Version Control and Backup:
- Use Git: Track changes with Git but focus on key files (scripts and reports). Avoid adding large data files unless necessary. Keep commit messages clear and focused.
Testing and Error Handling:
- Simple Error Handling: Use basic error handling (`try()` or `stop()`) when necessary but avoid overcomplicating. The goal is to keep your research flowing without unnecessary interruptions.
Documentation:
- Document as You Go: Include inline comments to explain key steps but avoid over-documenting obvious code. Make sure others can understand the code without needing extensive notes.
Focus on Results:
- Publication-Ready Visuals: Use `ggplot2` to create clear, professional-quality graphs. Avoid overly complex visualizations unless needed for your specific analysis.

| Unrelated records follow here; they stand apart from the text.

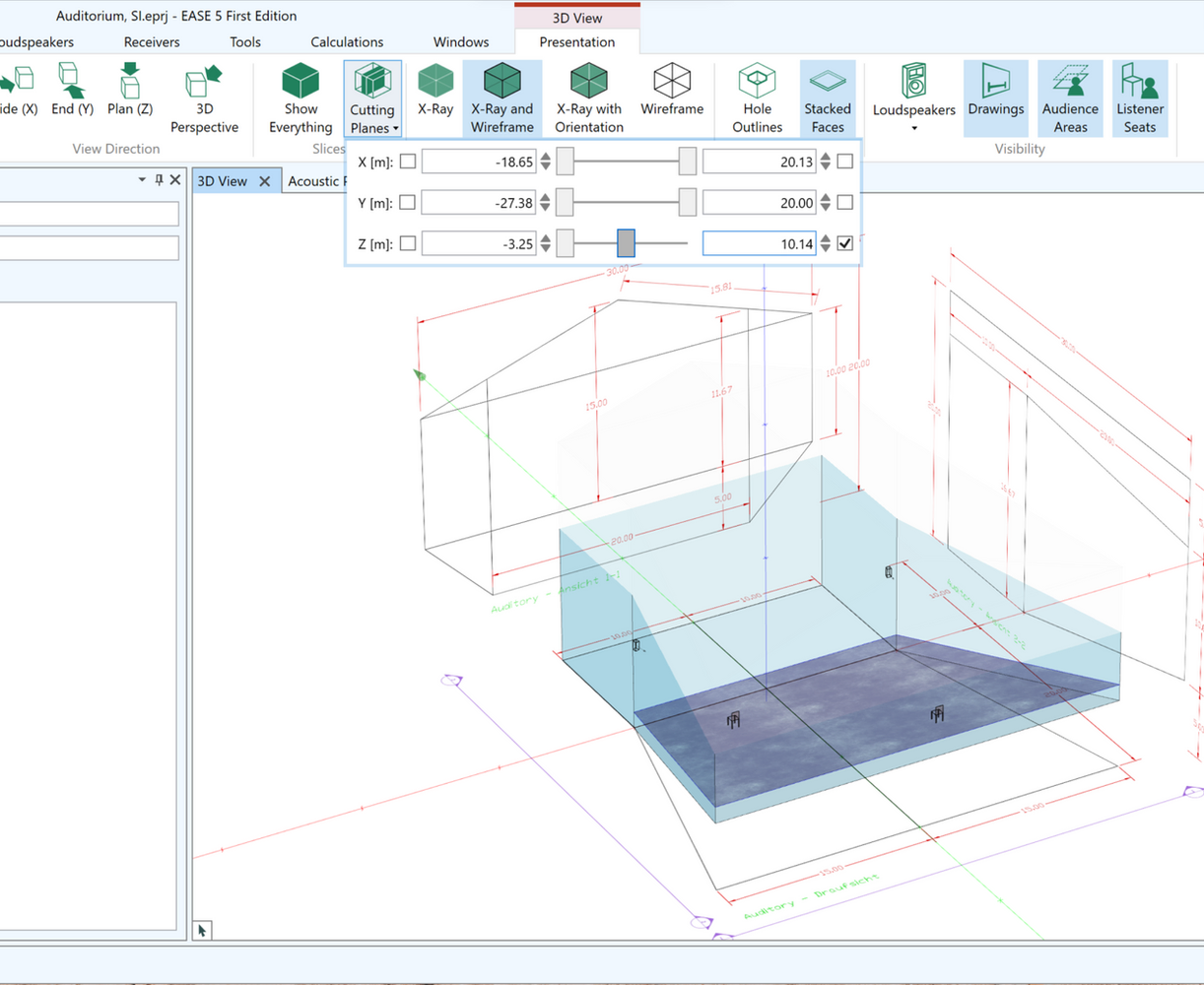Screen dimensions: 1204x985
Task: Switch to the Receivers ribbon tab
Action: (152, 42)
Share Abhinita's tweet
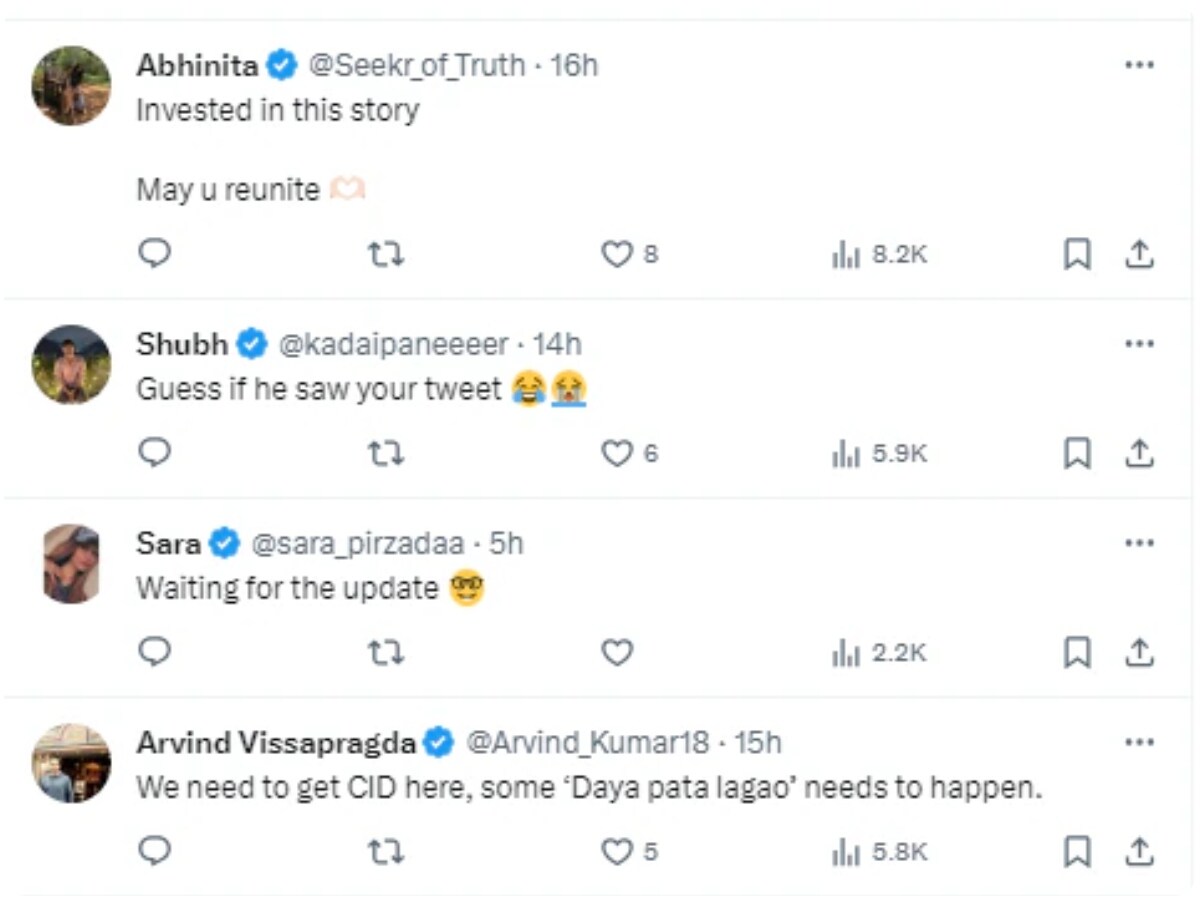The height and width of the screenshot is (900, 1200). pyautogui.click(x=1139, y=255)
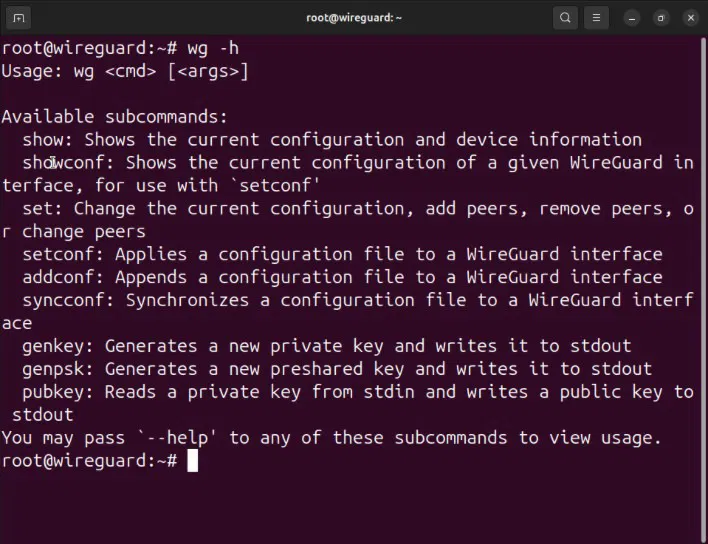The height and width of the screenshot is (544, 708).
Task: Click the 'setconf' subcommand at the line start
Action: tap(58, 254)
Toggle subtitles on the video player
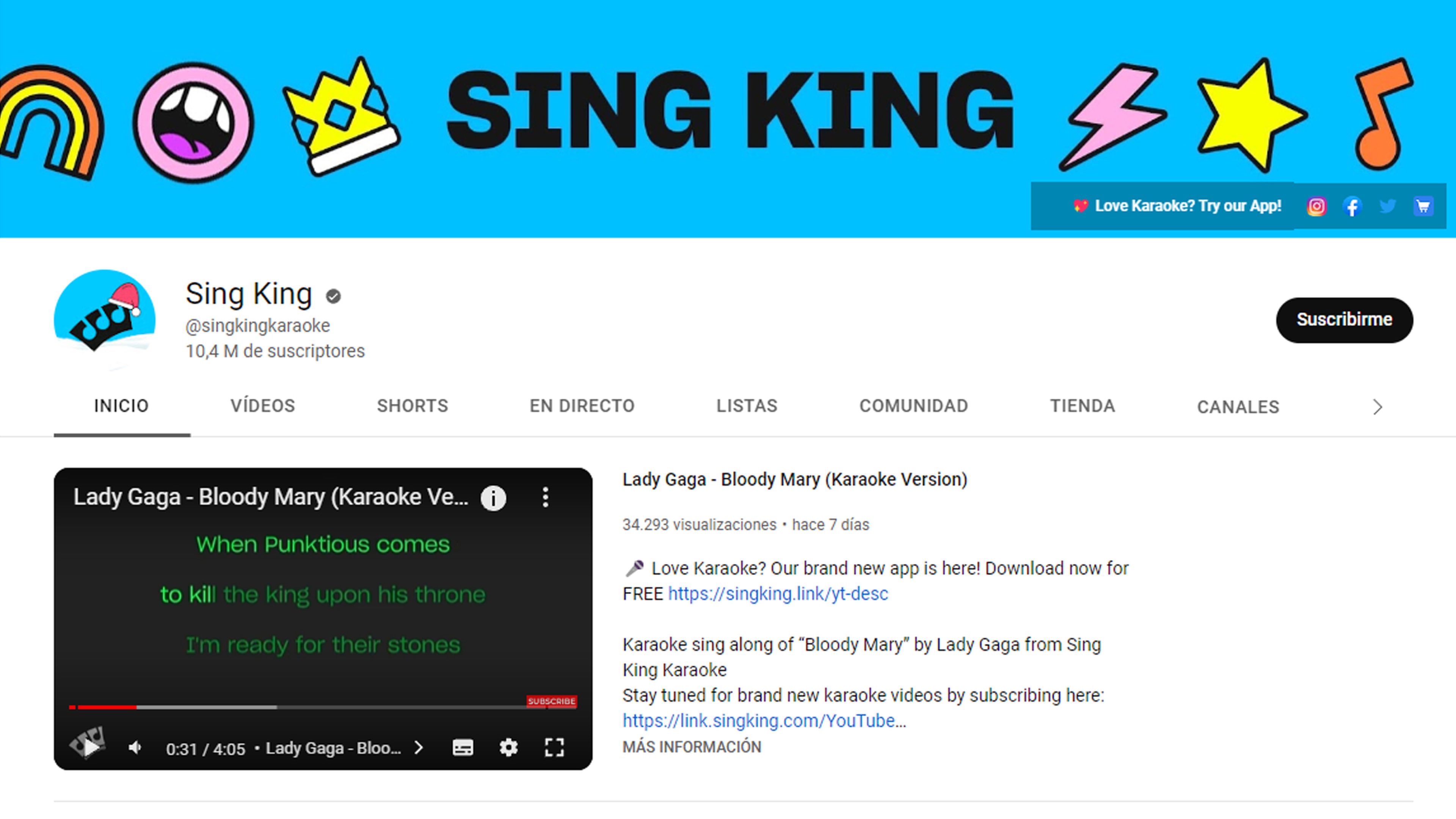 pyautogui.click(x=463, y=747)
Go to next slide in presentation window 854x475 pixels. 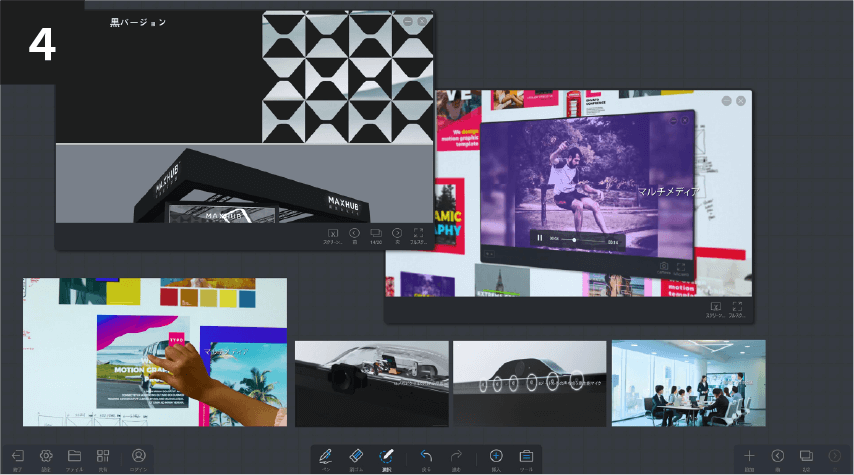(397, 234)
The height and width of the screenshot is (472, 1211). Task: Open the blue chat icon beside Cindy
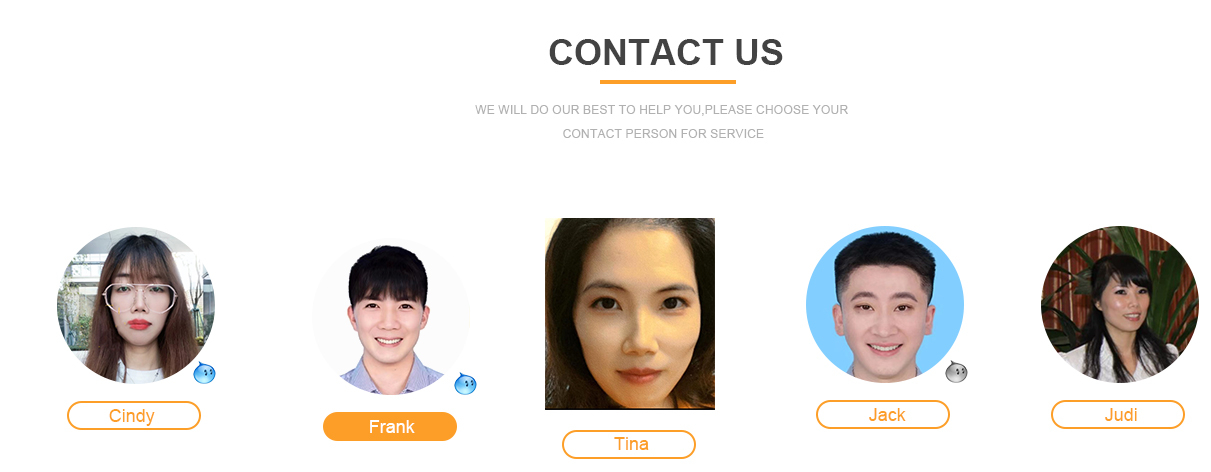click(x=204, y=373)
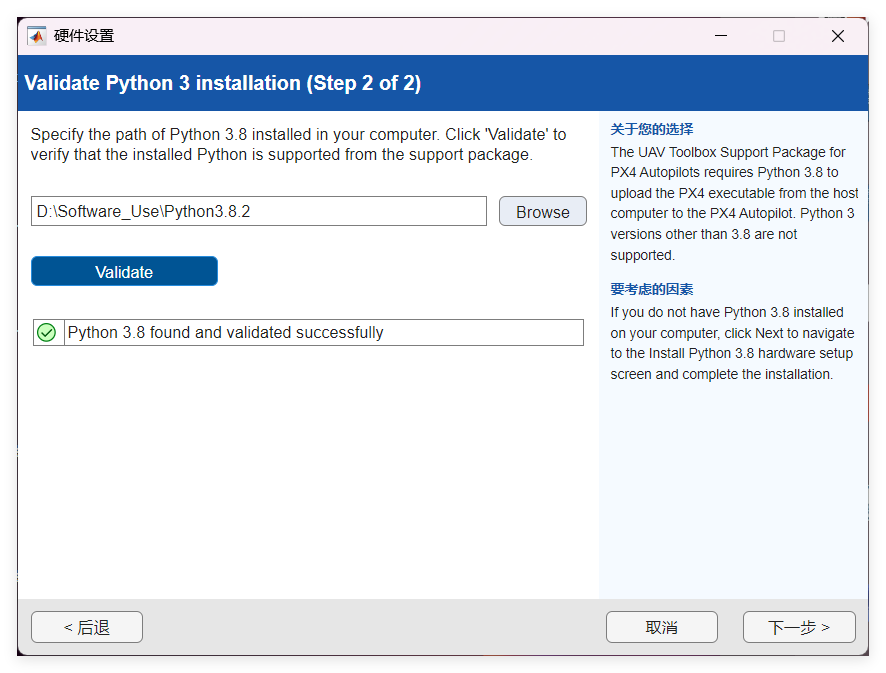The width and height of the screenshot is (886, 673).
Task: Click the MATLAB logo in title bar
Action: click(36, 36)
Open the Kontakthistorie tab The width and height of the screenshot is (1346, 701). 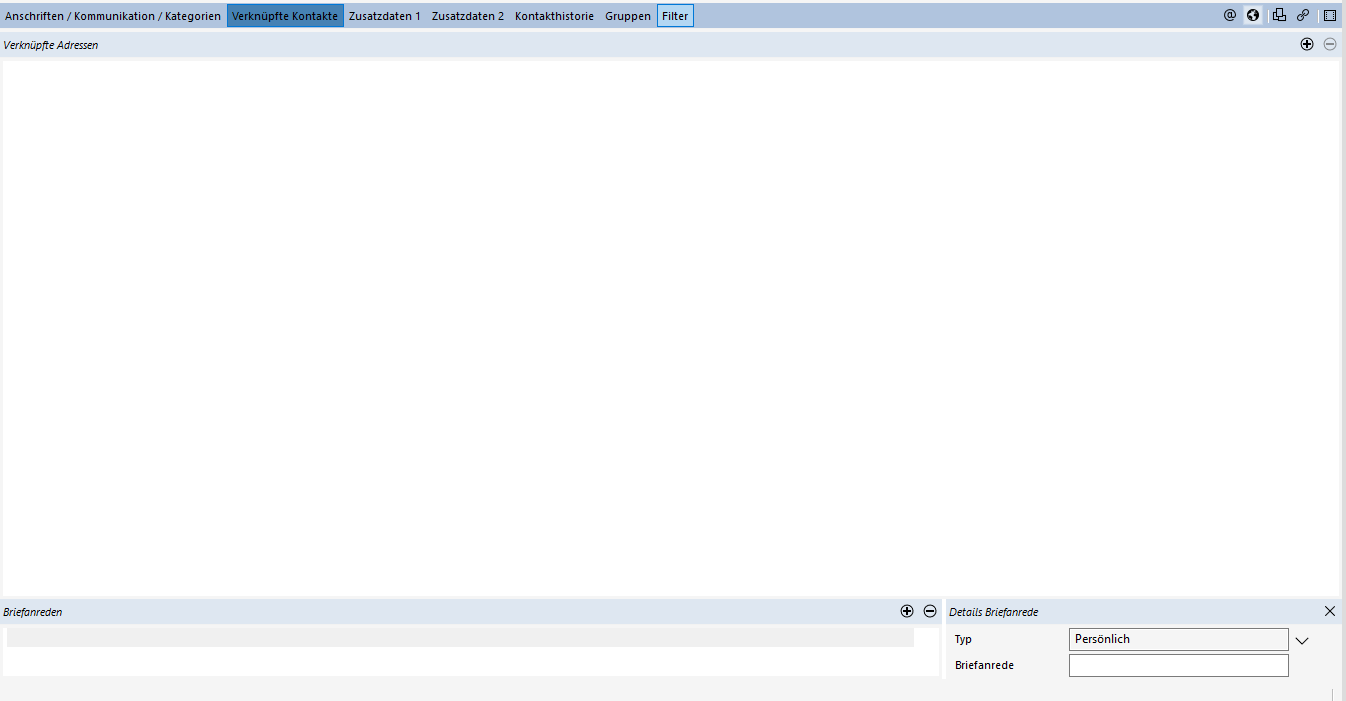tap(554, 16)
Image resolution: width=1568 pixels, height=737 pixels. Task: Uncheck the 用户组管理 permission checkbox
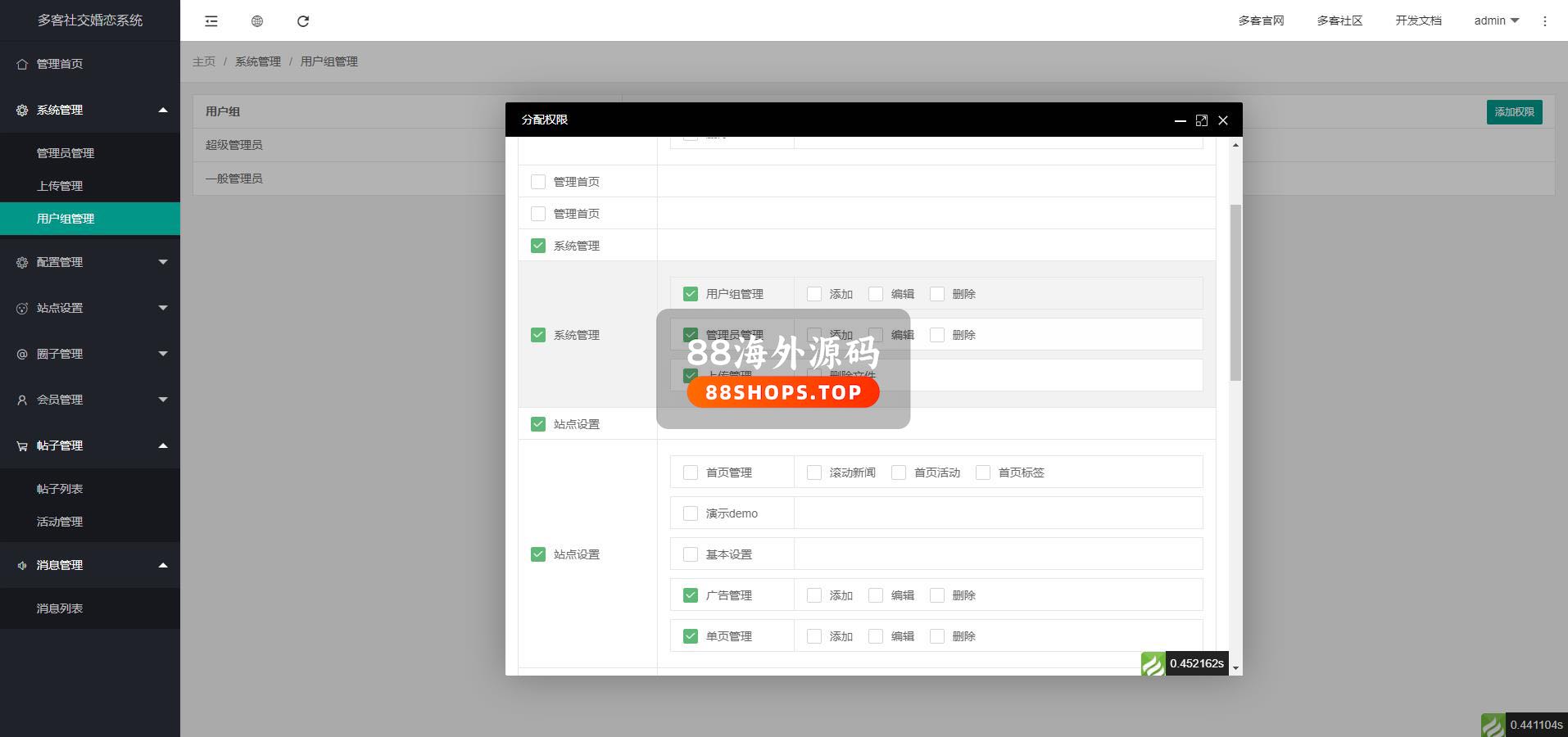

- Summarize Effectively: Provide clear summaries of results. Your analysis should speak directly to your research questions without unnecessary detours.
Project-Specific Rules for the Journal Article:
1. Maintain a Clean and Focused Directory Structure:
- Data: Store raw and cleaned datasets in `/data/`. Ensure any transformations are done within the script and outputs saved separately.
- Scripts: Use `/scripts/` to hold R scripts that clean, analyze, and visualize data.
- Reports: Write your main text and any supplementary documents in `/reports/`. Keep your R Markdown files here (e.g., `kfj.Rmd`).
- Outputs: Save tables, figures, and model outputs in `/output/` to maintain separation between code and results.
2. Efficient and Reproducible Data Handling:
- Raw Data Integrity: Always load raw data from `/data/` and use scripts to clean or transform data without overwriting the raw files.
- Data Wrangling: Use `dplyr` and `tidyr` to clean and prepare data, ensuring all operations are clear and efficient.
- Versioning: Track versions of datasets using a simple naming scheme (e.g., `data_cleaned_v1.csv`). Avoid cluttering the directory with unnecessary intermediate datasets.
3. Clear, Modular Scripts for Analysis:
- R Markdown Structure: For each part of your analysis (e.g., data cleaning, statistical models), write separate, clear chunks in `kfj.Rmd`.
- Keep one section for data import and cleaning.
- One for descriptive statistics and exploratory analysis.
- One for each analysis method (e.g., NMDS, PERMANOVA, SIMPER).
- Reusability: Write simple functions to reuse across the script (e.g., for calculating AMBI indices). Avoid duplication of code wherever possible (DRY principle).
- Document Your Work: Use comments in code sparingly but where necessary, such as to explain any complex transformations or model outputs.
4. Results and Visualization for the Article:
- Reproducible Figures: All figures for the article (like NMDS, PERMANOVA, and SIMPER results) should be generated within the R script and saved in `/output/` with clear filenames (e.g., `nmds_plot.png`).
- `ggplot2` for Publication-Quality Visuals: Use `ggplot2` for creating all publication figures. Ensure that axis labels and legends are descriptive and appropriate for a non-specialist audience. Make sure that the background is white.
- Summarize Key Metrics: Summarize the number of species, diversity indices, or ecological quality assessments using clear tables in R Markdown.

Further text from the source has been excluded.